Ah, that’s right. Noriko had told me about this obaa-san few days ago, but I’d only confirmed this place last night when I knew my route. I apologise for the inconvenience caused.

‘Nevermind, nevermind. I’ll show you your room. And the bath is ready, so you can take one after you put your things down.’

The house looks like a modern one from the outside, but inside, it feels more like a spacious ryoukan. The ground floor has a bathroom, an entry-way that’s stuffed with items with stories, a kitchen, a back sitting room, and her small bedroom. The hallway is narrow and wraps around each of the rooms. The second floor is accessed through a super-wide and steep stairway. Up here, it feels like a ryokan with a straight hallway flanked by sliding doors leading to four large rooms. I’m given the one at the far end, with the futon and yukata, traditional summer robe.

In the adjacent sitting room, there is a heavy, single-piece wooden table and a massive elephant tooth in the display corner. The other display cases have a handful of other, carefully preserved, items. I want to ask about the story behind every single piece.

Obaa-san cheerfully tells me about each and every one of them in a voice textured by age and the filled with the spirit of youth.

After a while, she suggests I go take the bath while it’s still hot, since baths are filled and then covered to preserve the heat. ‘Take your time.’

I never used to be a bath person, but I have come to love a good soak after scrubbing your body clean. In this island country that has no shortage of water, they really know how to enjoy the basic things in life.
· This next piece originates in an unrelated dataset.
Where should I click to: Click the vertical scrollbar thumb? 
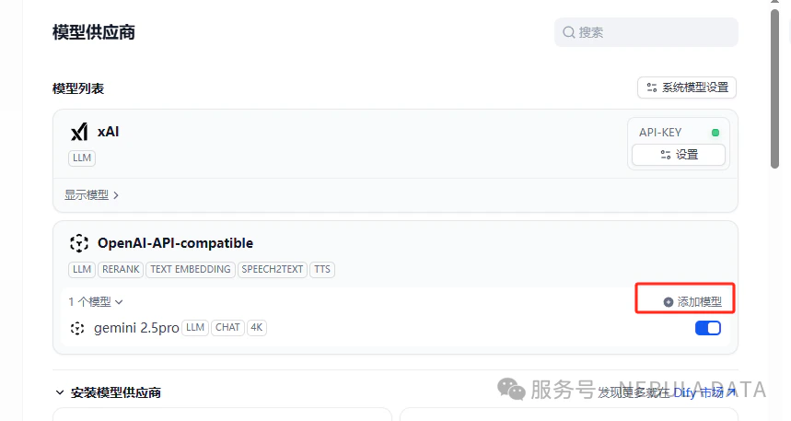coord(774,88)
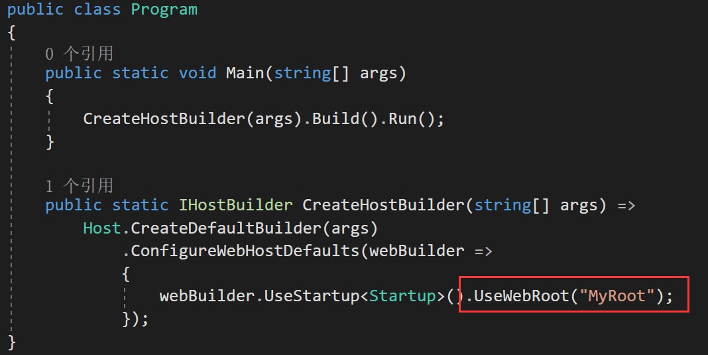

When I float back into the kitchen on a cloud of clean warmth, Obaa-san is deep-frying tempura. Dinner is a full spread of cucumber rice, egg and crab meat on more rice, tempura, pan-fried chicken, simmered eggplant and tofu, simmered konyaku and a veggie, and a variety of pickles she’s done herself. It’s an effort to finish because I spent more time eating big meals than walking today. Plus, she’s cooked enough for four. In between, I ask her about how she makes each dish, and that in turn she excitedly gets me to try her homemade pickles.

She makes them and gives them away to neighbours. She has a busy, active life with its own errands and social routines. Her son lives in a close-by city and she shows me pictures of her grandkids. Just then, her grandson phones and tickles her with his cute single sentences.

Part of me wishes I could stay longer. For the evening, I can fantasise about keeping this obaa-san company, trail her through routines, learn how to make family pickles. But she has extended this hospitality to help me in my goal: Yokomine-ji. If I needed a place to settle, Noriko wouldn’t have arranged this. The best way to honour this is to move on and finish the Ohenro.

At 9pm, I tuck in. Even though I haven’t walked much today, a good bath and a full belly trigger rest mode. As I pull over the covers, I remember my own mantra: if you love a place, make sure to have something left unfinished so you can return.

There are so many things unfinished in Shikoku. I think I’ve fallen in love.